▶ _AVAILABLE RECORDS_:
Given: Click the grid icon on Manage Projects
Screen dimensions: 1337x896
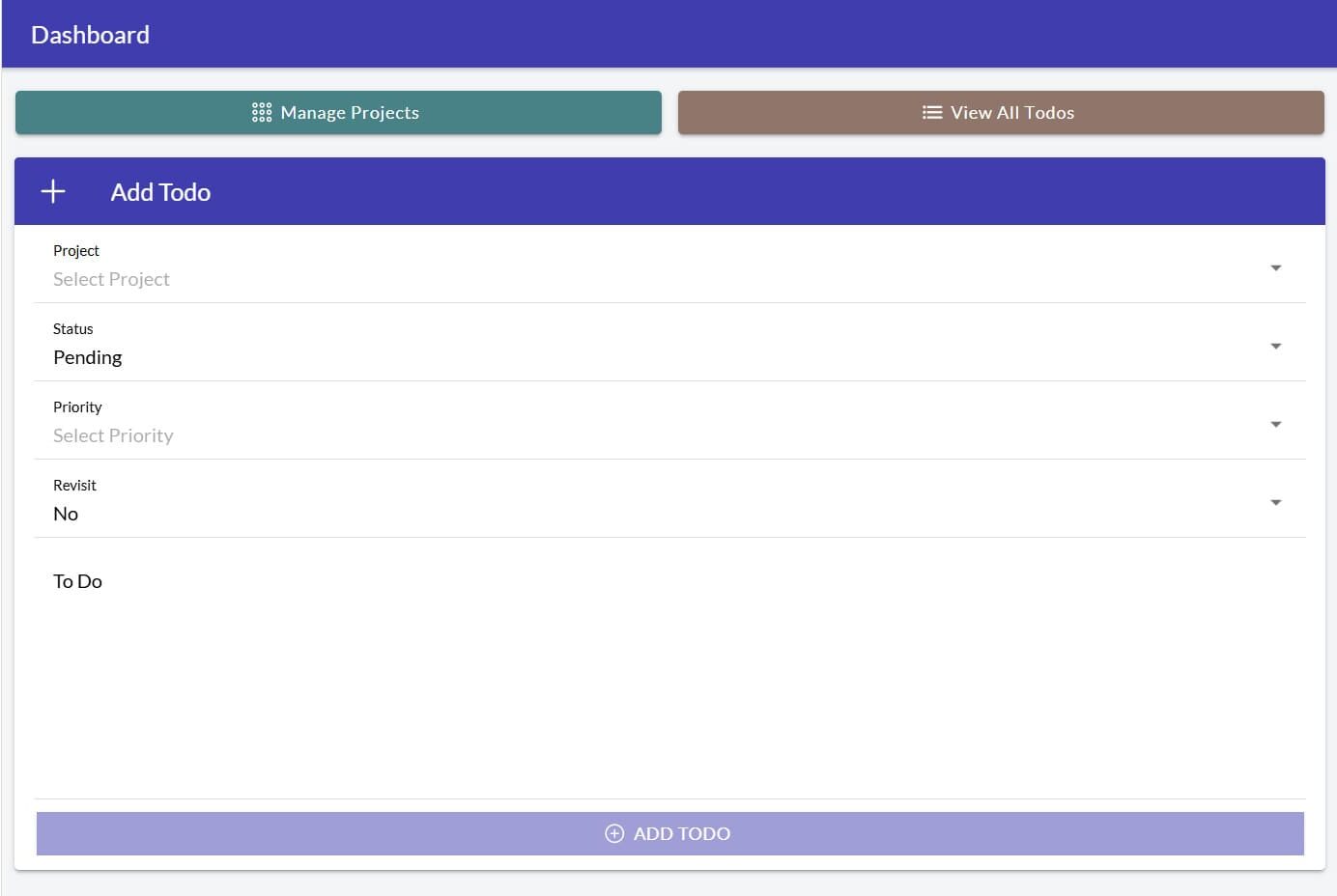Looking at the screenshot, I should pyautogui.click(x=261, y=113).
--
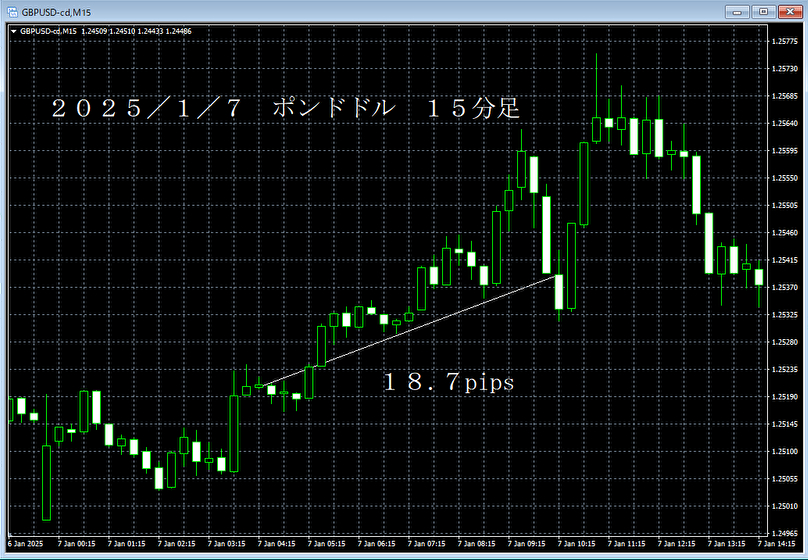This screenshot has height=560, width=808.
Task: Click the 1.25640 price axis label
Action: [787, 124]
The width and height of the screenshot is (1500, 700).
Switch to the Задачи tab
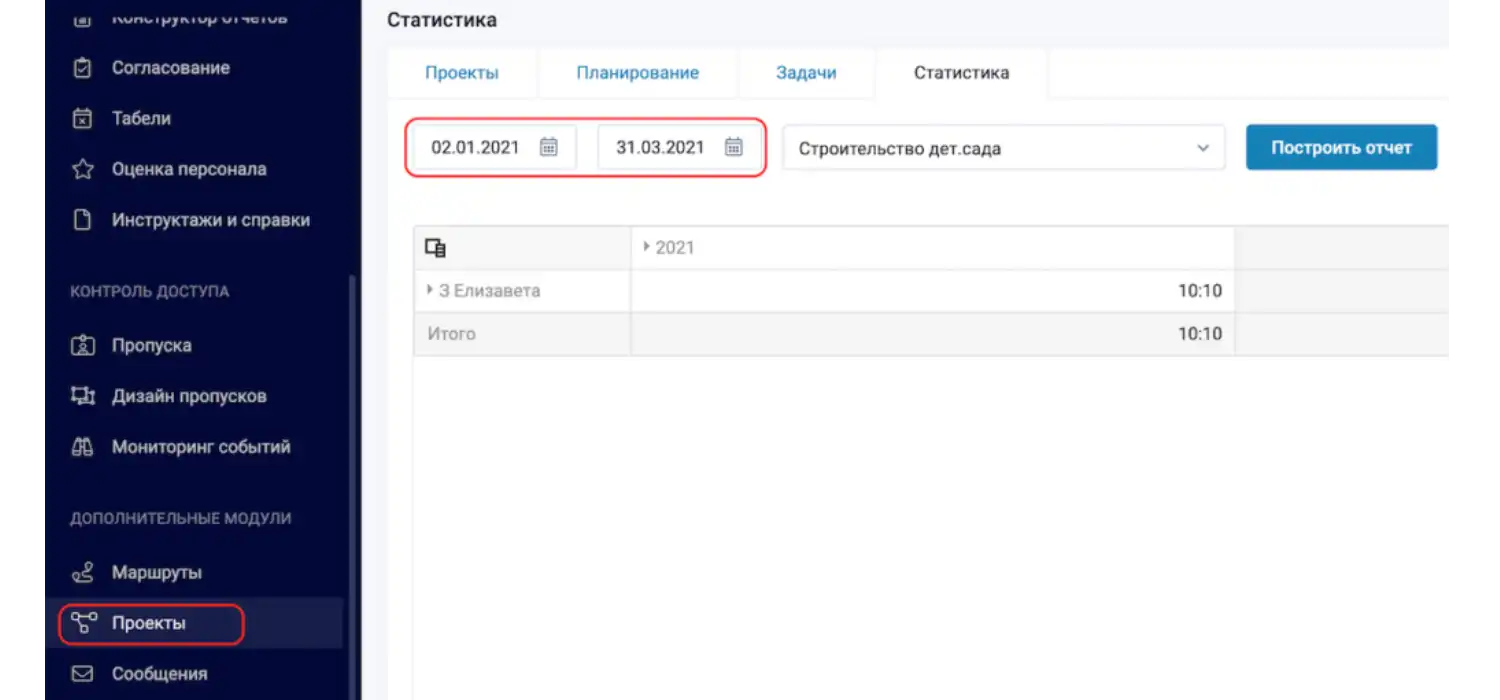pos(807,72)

▶ _REQUIRED TASK_:
Reproduce the listing lines from the one containing "This screenshot has height=560, width=808." through the one containing "pos(807,72)", swapping "tab" for "section" and keeping everything else the same. Omit the pictures.

▶ _OUTPUT FOR THIS EXERCISE_:
This screenshot has height=560, width=808.
Task: Click the 1.25640 price axis label
Action: [787, 124]
The width and height of the screenshot is (1500, 700).
Switch to the Задачи section
pos(807,72)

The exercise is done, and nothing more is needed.